2

I'm having trouble to speed up the following function and reading through various "How to vectorize in Matlab/Octave" unfortunatelly has not helped me on this specific topic.

Here is what I want to achieve: I have a set of 2d sample points (given as x-y-coordinate pairs) and a set of line segments (also x-y-coordinate pairs).
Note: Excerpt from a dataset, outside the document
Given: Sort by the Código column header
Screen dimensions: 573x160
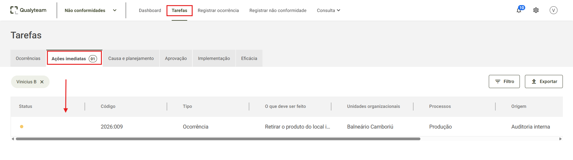Looking at the screenshot, I should [x=108, y=106].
The points are approximately near the lines and I want to get the distance from each of the sample points to the nearest line segment, BUT only if I can project the sample perpendicular onto the line segment.
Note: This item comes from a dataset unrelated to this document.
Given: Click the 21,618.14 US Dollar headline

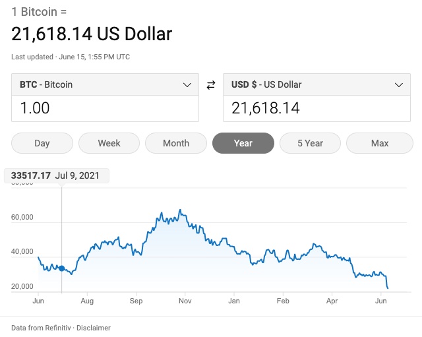Looking at the screenshot, I should click(x=92, y=34).
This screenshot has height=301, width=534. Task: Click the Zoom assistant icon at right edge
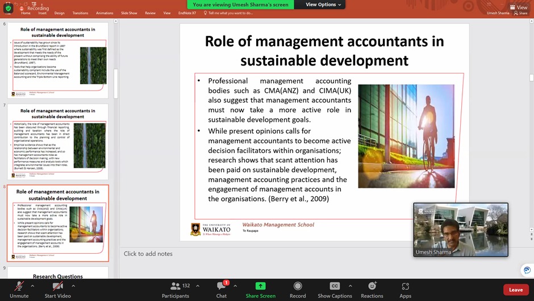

So while I have managed to put the algorithm into a nested for-loop and it gives me the correct result for the appended example, it is incredibly slow (as expected) for real datasets (about 4000 sample points and 6000 line segments) and besides, looks really ugly.

Can anyone help me to create a more sophisticated version of this piece of code?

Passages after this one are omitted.